* Problems to work on *
a. In the passage about Vongani's MBA, condense the paragraph beginning "Vongani wants to use her MBA" into one shorter sentence that keeps its main facts.
b. Locate every line in the records that contains the word "button", and copy each of those lines.

* Supplied text *

She remembers really battling during one of the last modules and how a Henley staff member went out of their way to offer her personal encouragement and advice, motivating her to keep going. Other aspects of the course that stood out for her, were the personal development sessions on self-awareness and personal growth, which she found challenging but ultimately life changing.

“It wasn’t easy in the beginning,” she admits. “Having to look at your weaknesses and being vulnerable is something we usually go out of our way to avoid, but honestly looking at yourself in this way is the gateway to personal development and real change in you as a person.”

Travelling to the UK to be capped and accept her certificate of graduation with distinction was one of her proudest moments, “a dream come true”, she says.

Vongani wants to use her MBA not only in her work at the Reserve Bank, but also in her work on boards and committees, where she feels her confidence and expertise has improved significantly, enabling her to have a more meaningful impact.

“The MBA opened my eyes to so many aspects of business and I know what to look for now and what the big areas of risk are,” says Vongani, who is concerned about the lack of skills and qualifications at public entities especially.

“Without the right qualifications, skills and knowledge, there can’t be good governance at public and private companies,” says Vongani. “I want to use the knowledge I have now gained to also serve the country and help others run their companies better.”

She says her recent travels to the UK made her realise there was no country as beautiful as South Africa. “We have so much here, friendly people and wonderful food and we are truly blessed with the weather and so much more. What we need as South Africans, is a change of mindset and to encourage better leadership to protect and grow what we already have.”

* Source data *
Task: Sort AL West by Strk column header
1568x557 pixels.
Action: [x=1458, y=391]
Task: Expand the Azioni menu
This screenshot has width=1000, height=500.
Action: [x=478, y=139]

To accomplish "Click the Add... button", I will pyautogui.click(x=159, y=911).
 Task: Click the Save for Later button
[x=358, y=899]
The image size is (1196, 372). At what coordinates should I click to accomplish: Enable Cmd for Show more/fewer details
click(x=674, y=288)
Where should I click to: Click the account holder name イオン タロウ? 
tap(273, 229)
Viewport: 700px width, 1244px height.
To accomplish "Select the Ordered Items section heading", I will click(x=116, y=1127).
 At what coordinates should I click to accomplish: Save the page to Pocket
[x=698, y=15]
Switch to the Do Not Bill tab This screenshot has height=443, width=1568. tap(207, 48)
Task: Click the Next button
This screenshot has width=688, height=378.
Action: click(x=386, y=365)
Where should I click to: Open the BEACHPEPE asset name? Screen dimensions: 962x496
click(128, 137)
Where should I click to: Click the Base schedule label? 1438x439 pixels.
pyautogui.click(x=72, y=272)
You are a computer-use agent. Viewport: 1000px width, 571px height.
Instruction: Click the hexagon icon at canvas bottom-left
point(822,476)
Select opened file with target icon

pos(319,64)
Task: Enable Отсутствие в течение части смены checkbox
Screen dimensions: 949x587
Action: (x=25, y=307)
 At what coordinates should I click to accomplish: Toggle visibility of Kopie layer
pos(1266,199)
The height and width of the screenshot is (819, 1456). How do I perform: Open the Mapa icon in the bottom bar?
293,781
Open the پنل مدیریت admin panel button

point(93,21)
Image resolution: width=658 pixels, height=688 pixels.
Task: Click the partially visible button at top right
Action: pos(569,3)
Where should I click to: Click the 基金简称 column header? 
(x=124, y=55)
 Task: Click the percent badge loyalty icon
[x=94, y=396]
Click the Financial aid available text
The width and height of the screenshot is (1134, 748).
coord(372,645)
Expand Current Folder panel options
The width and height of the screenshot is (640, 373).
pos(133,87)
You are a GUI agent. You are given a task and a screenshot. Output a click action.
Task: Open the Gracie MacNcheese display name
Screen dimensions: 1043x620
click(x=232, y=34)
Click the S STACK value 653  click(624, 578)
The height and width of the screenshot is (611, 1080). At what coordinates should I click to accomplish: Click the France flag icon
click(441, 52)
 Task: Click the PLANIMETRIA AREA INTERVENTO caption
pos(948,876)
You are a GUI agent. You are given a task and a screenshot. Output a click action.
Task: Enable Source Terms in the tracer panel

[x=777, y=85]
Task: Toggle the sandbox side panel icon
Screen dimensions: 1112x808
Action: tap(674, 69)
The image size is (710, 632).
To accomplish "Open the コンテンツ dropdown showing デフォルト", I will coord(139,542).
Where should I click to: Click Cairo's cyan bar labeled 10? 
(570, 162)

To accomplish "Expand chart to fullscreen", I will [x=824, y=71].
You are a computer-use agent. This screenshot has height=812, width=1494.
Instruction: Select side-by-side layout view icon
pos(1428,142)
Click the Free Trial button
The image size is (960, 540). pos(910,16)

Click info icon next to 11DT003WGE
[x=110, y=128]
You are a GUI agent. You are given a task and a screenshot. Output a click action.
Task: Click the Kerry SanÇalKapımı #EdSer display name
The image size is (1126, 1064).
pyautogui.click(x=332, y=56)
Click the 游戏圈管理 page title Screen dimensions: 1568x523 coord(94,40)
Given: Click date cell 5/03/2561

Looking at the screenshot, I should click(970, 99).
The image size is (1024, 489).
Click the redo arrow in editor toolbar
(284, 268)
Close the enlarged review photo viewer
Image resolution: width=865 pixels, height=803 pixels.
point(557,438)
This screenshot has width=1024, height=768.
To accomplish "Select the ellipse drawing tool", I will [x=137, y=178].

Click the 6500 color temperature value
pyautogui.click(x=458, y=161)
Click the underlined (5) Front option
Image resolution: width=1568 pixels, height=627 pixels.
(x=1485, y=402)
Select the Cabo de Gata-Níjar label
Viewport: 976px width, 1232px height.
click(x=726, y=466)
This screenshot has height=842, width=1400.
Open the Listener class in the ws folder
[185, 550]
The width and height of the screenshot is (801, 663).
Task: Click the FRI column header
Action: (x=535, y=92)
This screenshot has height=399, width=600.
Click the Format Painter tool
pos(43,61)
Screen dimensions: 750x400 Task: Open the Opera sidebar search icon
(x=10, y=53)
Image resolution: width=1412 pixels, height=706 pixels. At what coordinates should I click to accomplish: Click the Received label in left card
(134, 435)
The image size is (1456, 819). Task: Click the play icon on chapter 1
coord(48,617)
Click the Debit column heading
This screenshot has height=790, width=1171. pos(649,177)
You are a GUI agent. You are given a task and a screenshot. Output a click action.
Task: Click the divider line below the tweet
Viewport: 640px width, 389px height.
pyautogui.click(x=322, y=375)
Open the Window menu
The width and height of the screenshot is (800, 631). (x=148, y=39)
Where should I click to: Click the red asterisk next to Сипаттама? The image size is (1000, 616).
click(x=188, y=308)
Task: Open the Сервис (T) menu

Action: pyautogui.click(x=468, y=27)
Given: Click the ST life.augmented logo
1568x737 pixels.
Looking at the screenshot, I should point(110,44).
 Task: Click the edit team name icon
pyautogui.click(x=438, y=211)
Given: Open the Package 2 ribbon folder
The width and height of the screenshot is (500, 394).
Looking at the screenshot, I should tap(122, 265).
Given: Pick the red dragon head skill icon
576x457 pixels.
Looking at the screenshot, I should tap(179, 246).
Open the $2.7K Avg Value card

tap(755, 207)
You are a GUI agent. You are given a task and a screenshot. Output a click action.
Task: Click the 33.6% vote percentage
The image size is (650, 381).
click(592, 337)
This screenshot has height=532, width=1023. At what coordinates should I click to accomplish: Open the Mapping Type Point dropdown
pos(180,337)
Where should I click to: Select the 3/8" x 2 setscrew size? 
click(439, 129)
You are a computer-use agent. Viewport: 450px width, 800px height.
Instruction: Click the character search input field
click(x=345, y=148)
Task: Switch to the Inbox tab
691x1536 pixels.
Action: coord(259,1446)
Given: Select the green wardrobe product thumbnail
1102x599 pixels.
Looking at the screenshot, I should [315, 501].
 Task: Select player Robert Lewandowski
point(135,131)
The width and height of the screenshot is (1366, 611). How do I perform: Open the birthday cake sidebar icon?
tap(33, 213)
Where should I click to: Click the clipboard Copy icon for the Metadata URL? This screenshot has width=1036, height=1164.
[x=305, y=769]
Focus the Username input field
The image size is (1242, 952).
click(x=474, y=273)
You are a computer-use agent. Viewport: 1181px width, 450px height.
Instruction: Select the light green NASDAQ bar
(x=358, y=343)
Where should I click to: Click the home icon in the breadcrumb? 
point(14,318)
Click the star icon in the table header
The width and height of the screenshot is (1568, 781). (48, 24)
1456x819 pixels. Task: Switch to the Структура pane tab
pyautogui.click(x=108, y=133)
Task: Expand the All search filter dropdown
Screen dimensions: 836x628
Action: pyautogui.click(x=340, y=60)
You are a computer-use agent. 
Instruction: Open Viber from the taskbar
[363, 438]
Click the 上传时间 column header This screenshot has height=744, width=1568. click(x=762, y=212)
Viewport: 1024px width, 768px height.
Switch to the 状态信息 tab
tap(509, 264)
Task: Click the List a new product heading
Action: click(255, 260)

* Per-task outputs *
a. Vongani plans to apply her MBA both at the Reserve Bank and on boards and committees, where her much-improved confidence and expertise let her make a more meaningful impact.

b.
To accomplish "Click the Add... button", I will pyautogui.click(x=159, y=911).
 Task: Click the Save for Later button
Task: Click the Next button
Open the پنل مدیریت admin panel button
Task: Click the partially visible button at top right
Click the Free Trial button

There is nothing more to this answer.